-- Your assignment --
Return, word for word, only the lines of the data below that lie between the line with "Where should I click to: Enable" and the line with "1015x940 pixels.", those two lines included.

(Given records)

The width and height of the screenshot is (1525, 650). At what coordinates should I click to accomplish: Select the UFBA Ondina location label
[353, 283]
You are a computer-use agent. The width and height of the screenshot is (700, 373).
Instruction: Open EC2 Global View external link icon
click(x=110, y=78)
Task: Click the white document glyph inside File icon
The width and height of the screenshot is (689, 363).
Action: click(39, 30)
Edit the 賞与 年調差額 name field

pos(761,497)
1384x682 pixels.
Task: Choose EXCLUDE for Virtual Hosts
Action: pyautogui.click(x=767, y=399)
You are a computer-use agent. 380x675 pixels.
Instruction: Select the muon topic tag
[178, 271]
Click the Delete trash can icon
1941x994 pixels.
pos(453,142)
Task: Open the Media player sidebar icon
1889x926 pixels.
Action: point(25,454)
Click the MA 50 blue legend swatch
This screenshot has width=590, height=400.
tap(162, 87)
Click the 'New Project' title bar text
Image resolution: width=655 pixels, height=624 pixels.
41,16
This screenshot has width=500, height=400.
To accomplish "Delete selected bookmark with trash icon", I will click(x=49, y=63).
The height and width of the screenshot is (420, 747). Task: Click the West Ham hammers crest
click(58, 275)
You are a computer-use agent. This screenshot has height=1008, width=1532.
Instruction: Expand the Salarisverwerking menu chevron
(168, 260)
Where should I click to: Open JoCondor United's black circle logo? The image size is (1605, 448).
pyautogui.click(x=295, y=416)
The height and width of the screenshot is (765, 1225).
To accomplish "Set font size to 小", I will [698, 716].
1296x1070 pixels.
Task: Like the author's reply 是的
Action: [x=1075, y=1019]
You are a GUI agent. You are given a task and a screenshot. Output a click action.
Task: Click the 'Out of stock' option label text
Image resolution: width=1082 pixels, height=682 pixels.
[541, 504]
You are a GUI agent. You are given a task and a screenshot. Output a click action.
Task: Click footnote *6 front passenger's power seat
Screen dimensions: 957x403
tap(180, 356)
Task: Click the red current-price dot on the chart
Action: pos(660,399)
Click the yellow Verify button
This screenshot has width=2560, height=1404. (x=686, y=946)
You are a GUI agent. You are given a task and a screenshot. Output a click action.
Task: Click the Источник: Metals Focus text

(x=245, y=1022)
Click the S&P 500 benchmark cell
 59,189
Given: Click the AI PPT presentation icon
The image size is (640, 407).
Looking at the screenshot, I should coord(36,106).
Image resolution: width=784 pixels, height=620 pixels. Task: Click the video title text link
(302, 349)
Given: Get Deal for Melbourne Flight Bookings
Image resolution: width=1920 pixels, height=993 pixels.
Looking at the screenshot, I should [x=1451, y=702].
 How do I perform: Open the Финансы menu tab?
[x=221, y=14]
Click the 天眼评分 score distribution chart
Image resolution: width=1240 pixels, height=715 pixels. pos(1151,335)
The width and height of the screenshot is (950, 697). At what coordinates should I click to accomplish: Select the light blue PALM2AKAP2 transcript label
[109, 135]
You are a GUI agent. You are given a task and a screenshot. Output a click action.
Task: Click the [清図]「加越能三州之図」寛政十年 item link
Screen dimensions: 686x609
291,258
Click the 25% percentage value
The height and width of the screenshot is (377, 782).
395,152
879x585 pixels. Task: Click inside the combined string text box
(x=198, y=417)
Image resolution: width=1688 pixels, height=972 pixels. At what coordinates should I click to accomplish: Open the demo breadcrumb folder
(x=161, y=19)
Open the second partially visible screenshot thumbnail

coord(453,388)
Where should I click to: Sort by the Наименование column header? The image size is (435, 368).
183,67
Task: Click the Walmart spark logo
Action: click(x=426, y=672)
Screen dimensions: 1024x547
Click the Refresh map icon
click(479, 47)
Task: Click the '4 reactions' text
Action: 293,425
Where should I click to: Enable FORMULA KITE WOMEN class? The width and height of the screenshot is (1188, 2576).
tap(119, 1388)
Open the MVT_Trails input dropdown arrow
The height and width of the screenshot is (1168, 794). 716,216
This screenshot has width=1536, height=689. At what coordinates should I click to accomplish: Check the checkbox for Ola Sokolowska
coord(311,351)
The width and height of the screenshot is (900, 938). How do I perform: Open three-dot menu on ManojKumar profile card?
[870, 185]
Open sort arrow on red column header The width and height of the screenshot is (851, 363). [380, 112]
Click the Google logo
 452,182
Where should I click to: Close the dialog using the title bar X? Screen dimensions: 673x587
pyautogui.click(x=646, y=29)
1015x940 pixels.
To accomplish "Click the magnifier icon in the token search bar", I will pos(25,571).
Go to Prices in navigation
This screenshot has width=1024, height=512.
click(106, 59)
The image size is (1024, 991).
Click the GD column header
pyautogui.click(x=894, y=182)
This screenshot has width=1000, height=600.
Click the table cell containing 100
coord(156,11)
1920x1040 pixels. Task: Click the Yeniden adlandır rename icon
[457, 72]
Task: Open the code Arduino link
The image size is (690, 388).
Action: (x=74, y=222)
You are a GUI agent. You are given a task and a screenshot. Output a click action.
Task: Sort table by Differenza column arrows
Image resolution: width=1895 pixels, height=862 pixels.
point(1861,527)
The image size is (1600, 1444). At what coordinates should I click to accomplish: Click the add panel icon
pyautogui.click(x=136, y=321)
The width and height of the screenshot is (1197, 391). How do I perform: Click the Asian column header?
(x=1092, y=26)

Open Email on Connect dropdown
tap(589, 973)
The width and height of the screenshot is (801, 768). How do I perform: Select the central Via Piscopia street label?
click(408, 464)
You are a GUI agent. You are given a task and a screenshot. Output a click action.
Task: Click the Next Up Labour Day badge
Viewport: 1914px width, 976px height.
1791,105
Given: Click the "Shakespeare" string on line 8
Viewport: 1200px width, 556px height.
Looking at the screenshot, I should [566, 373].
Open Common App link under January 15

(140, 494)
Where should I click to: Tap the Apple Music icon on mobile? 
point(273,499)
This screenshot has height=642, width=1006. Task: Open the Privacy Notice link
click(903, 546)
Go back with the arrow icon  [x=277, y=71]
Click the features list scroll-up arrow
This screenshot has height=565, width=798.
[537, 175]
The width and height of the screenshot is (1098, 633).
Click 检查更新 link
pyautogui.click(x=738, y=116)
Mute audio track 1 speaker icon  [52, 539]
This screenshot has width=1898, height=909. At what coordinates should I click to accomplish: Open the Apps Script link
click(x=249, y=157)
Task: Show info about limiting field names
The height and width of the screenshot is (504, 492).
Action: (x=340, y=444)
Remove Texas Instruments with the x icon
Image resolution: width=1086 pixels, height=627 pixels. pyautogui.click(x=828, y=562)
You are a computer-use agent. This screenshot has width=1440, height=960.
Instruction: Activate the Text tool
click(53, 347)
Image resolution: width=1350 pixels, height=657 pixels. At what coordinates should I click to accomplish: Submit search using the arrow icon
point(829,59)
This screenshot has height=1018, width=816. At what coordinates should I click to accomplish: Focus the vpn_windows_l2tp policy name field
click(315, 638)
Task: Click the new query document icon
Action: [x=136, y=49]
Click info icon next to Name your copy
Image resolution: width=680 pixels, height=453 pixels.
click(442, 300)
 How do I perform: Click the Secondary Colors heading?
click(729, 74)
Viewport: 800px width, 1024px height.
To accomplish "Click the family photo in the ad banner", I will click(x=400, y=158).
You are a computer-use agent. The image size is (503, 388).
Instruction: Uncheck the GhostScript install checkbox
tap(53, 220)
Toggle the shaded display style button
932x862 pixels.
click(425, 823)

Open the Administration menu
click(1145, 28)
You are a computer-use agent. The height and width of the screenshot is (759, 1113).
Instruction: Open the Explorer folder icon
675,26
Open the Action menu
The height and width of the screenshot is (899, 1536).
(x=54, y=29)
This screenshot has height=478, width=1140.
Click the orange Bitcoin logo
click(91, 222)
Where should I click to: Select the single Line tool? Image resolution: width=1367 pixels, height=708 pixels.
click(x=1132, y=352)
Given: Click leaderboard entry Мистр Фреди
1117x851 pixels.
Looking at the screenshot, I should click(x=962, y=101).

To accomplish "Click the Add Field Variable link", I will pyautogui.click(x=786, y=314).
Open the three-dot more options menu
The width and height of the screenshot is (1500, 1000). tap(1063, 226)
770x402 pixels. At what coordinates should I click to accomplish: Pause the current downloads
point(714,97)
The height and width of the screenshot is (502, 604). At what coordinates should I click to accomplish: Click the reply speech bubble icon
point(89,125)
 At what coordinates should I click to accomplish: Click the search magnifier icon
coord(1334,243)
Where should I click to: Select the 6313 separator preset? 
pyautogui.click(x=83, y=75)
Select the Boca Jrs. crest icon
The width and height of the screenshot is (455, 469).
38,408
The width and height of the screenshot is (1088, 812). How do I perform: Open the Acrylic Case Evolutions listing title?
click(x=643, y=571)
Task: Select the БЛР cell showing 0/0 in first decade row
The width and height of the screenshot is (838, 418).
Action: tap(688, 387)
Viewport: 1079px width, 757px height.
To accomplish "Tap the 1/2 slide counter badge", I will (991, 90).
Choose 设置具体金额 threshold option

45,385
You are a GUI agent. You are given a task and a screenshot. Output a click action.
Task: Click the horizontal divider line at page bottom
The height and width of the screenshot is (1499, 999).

(End Given records)

-- Exercise solution --
Where should I click to: Enable FORMULA KITE WOMEN class? The width and height of the screenshot is (1188, 2576).
tap(119, 1388)
Open the MVT_Trails input dropdown arrow
The height and width of the screenshot is (1168, 794). 716,216
This screenshot has width=1536, height=689. At what coordinates should I click to accomplish: Check the checkbox for Ola Sokolowska
coord(311,351)
The width and height of the screenshot is (900, 938). How do I perform: Open three-dot menu on ManojKumar profile card?
[870, 185]
Open sort arrow on red column header The width and height of the screenshot is (851, 363). [380, 112]
Click the Google logo
 452,182
Where should I click to: Close the dialog using the title bar X? Screen dimensions: 673x587
pyautogui.click(x=646, y=29)
1015x940 pixels.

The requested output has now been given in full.